Spring 1998: Two liberal-leftist history teachers took their 16 to 18 year old high school students to the Wehrmacht touring exhibition on display in Salzburg, Austria. The following day, the students’ geography teacher (a then outspoken supporter of Haider’s Freedom Party) entered the classroom with a TV documentary on the KGB prison in Moscow’s Lubyanka complex in his hands. Dryly he said. “You should know that not only your grandfathers were bad, the others were so too.”

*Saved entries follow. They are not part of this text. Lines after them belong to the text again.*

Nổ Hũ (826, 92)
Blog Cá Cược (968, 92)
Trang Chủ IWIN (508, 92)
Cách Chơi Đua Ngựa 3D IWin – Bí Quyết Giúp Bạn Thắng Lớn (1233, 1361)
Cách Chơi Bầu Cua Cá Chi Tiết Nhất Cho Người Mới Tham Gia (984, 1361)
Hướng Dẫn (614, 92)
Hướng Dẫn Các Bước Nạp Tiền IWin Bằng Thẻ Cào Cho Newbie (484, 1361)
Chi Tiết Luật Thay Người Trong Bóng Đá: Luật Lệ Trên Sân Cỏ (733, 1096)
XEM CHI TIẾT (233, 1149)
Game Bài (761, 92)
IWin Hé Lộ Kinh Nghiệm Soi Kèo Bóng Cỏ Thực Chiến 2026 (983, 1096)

I chose this personal anecdote because it epitomizes so clearly the Austrian (and German) discourse surrounding the First Wehrmacht Exhibition of the years 1995 to 1999.  Four years later, while the revised Second Wehrmacht Exhibition was still running (2001-2004), Heer, Manoschek, Pollak and Wodak published a volume entitled Wie Geschichte gemacht wird: Zur Konstruktion von Erinnerungen an Wehrmacht und Zweiten Weltkrieg [How history is made: On the construction of recollections of the Wehrmacht and Second World War].[1] In 2008, an excellent translation to English was published by Palgrave Macmillan, now under the more felicitous heading The Discursive Construction of History. Remembering the Wehrmacht’s War of Annihilation. Its editors are among the most prominent scholars of the Wehrmacht crimes and the respective post-war handing-down of the past, thus combining meticulous research of sources with a discourse-critical approach, as laid out in Heer and Wodaks’s theoretical introductory chapter.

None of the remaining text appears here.